Task requirements >> Reproduce the following data line for line, with no changes and without the pictures.

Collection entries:
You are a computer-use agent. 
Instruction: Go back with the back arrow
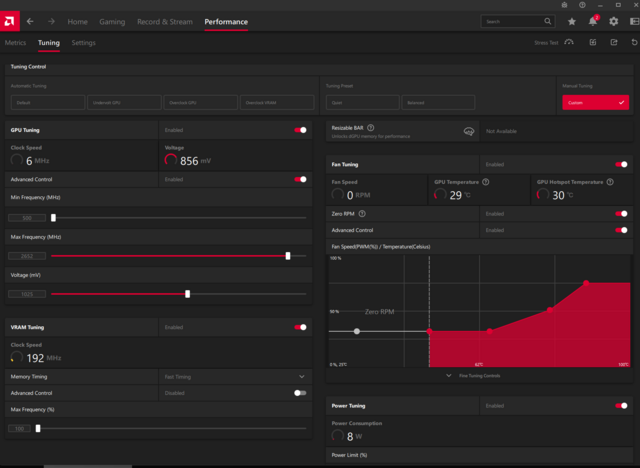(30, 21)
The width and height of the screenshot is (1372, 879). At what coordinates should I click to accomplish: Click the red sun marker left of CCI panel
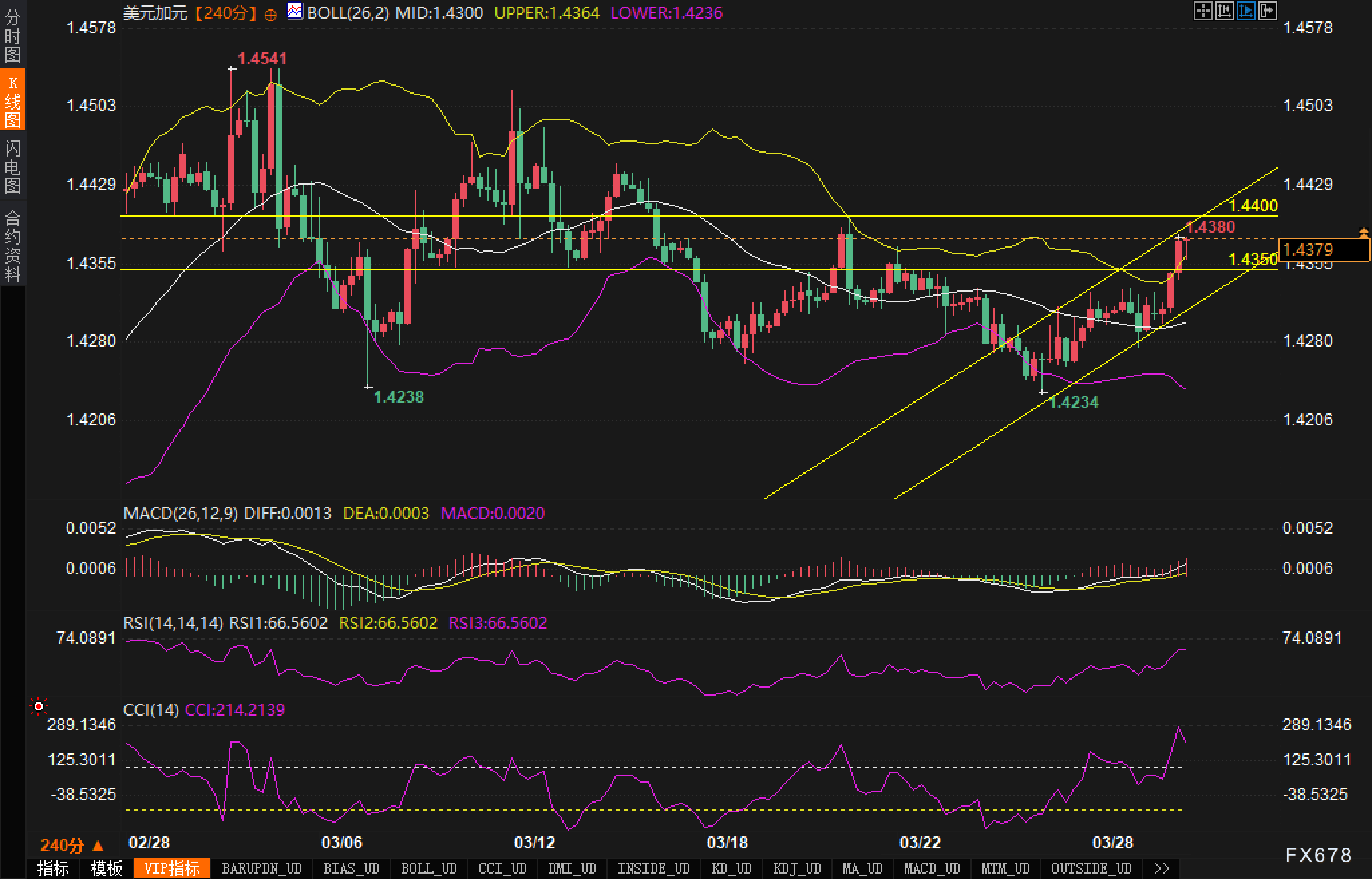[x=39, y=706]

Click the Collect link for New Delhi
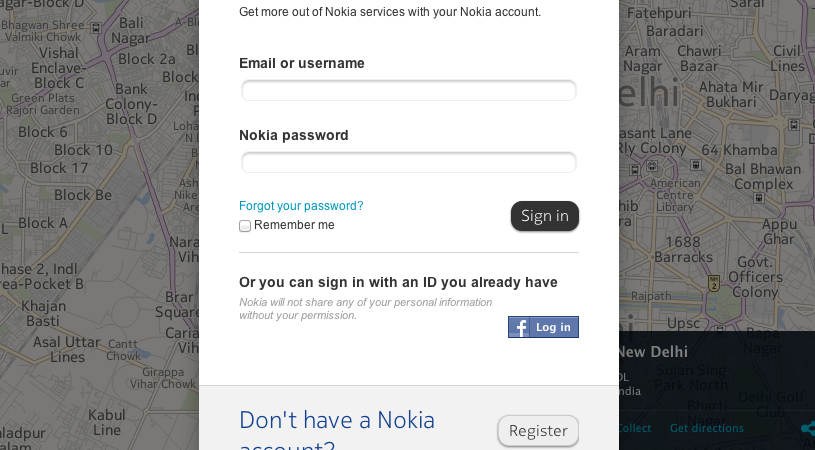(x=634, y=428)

Answer for this exercise >>
You are a computer-use agent. 
Instruction: Go back with the back arrow
(30, 21)
The width and height of the screenshot is (1372, 879). At what coordinates should I click to accomplish: Click the red sun marker left of CCI panel
[x=39, y=706]

Click the Collect link for New Delhi
(x=634, y=428)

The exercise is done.